In the case of using linear elastic properties for the MPS/IMS structure, Case 2, it was found that all desired activations could not be achieved due to excessive element distortion causing failure. Future work could investigate how increasing the density of the mesh in the MPS/IMS region influences the ability of a linear elastic model for the MPS/IMS to simulate ME treatment at later stages of expansion. While the mesh used in this study resulted in simulation failure early in treatment, it is possible that with additional refinement there may be an increased ability to predict expansion further into simulated treatment. Results from this work do, however, illustrate an inherent potential limitation of using linear elastic elements for the MPS/IMS structure when simulating ME treatment over a series of expansion steps. Additionally, the linear elastic elements do not have the ability to represent the inherent decay in stress over time, and thus would continually superimpose stress results for subsequent activations and likely lead to erroneous stress results in later simulations.

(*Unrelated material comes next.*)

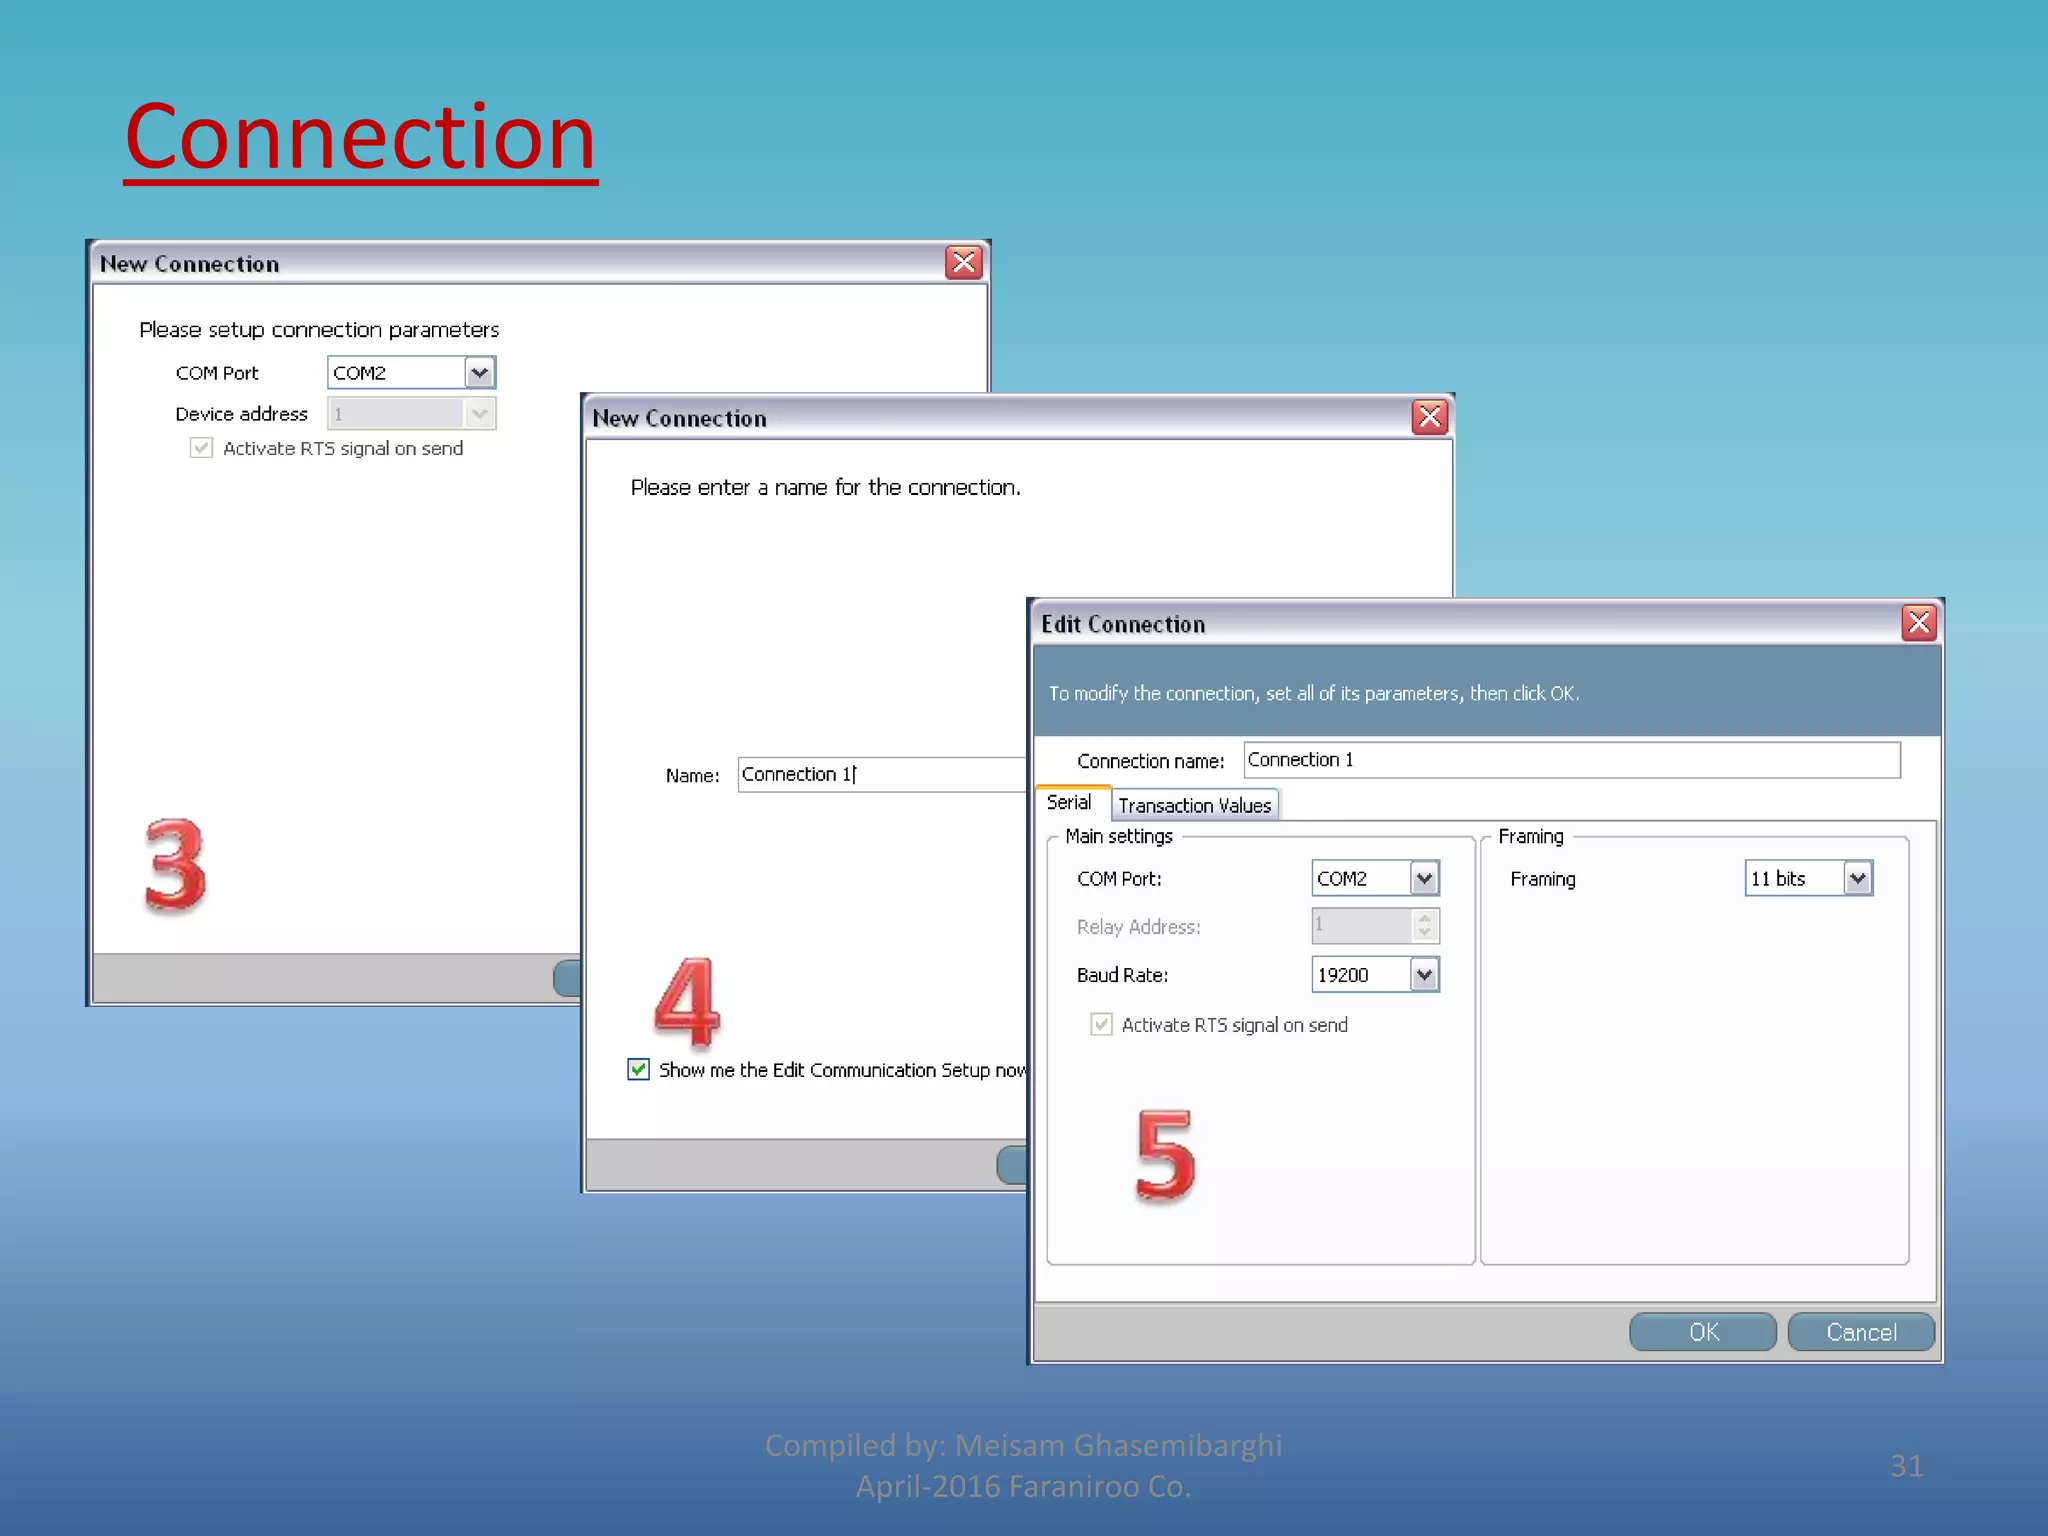Open the Framing 11 bits dropdown
This screenshot has height=1536, width=2048.
point(1857,879)
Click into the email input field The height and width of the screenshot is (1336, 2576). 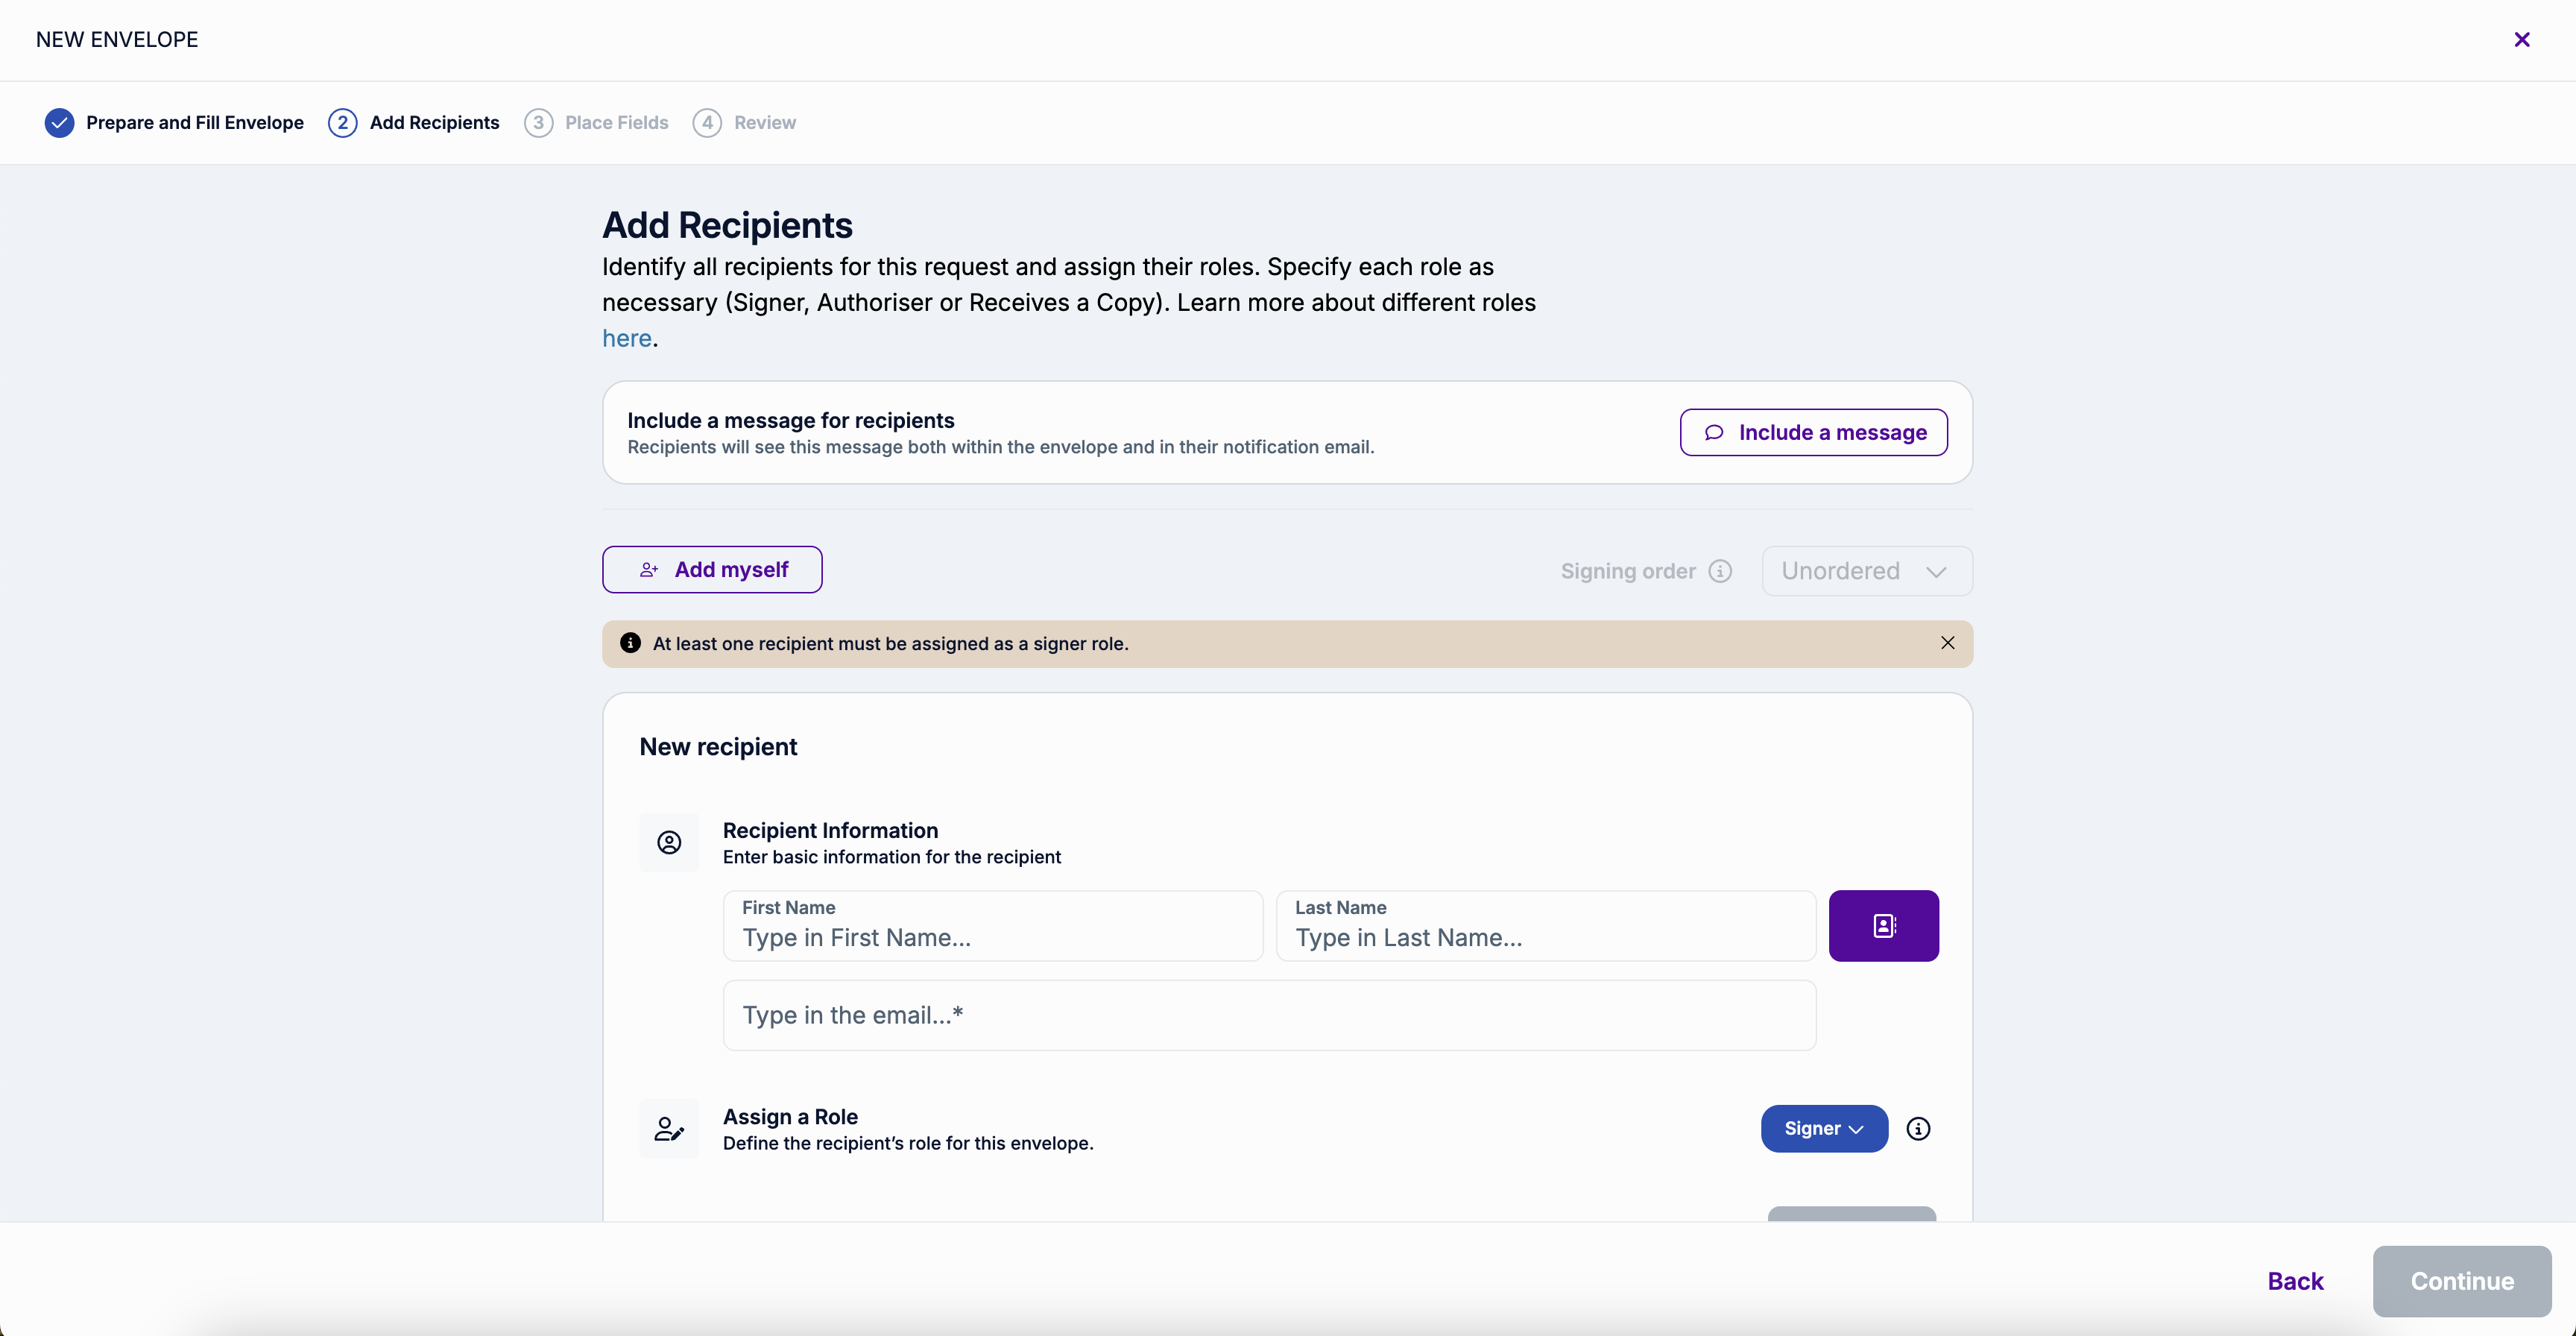click(1268, 1015)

The results and discussion presented in this manuscript must be taken in context as not to mislead the reader. The intent of this research was to incorporate a validated representative viscoelastic model for the MPS/IMS structure in a representative geometric model for simulation of ME treatment, and understand the implications of this compared to neglecting suture material and using linear elastic approaches. Shortcomings and limitations certainly exist with the presented work and must be considered when interpreting results. No bone interdigitation throughout the suture or any bone remodeling throughout treatment was considered, and the MPS/IMS was assumed either fully unfused or fused. Displacements were applied directly to nodes on the maxilla, and not through a simulated appliance which would alter the amount of displacement achieved. The MPS/IMS structure was taken as a uniform symmetric thickness. Finally, only stepwise displacement types of expansion was simulated, and future work should investigate how utilization of other appliances, namely a spring appliance, influences ME treatment simulations. Notwithstanding these limitations, the presented work still provides valuable insight into the inclusion of suture viscoelasticity in simulation of ME treatment and how it influences results.

Conclusions

The presented study made methodological headway towards understanding predictive FEA models of maxillary expansion treatment. Romanyk et al.’s 1-D stress relaxation model of the bulk behavior of the MPS was improved and adapted for use in FEA simulations. This implementation correctly replicated the 1-D model’s stress relaxation curve in 3-D simulations, with a well approximated initial peak stress. Partial skull simulations indicated that maxilla displacement is unaffected by the inclusion of the viscoelastic model. As time progressed after simulated activations, the suture structure trended towards negligible internal stress. This indicated that the viscoelastic nature of the suture is inconsequential in affecting final deformation of the skull within simulations that utilize a direct displacement applied to the maxilla. Conversely, the prediction of initial stress within the MPS/IMS structure upon simulated activation was greatly influenced by inclusion of a viscoelastic model. Stresses between linear elastic and viscoelastic simulations for a single activation proceeded to converge to similar values over time.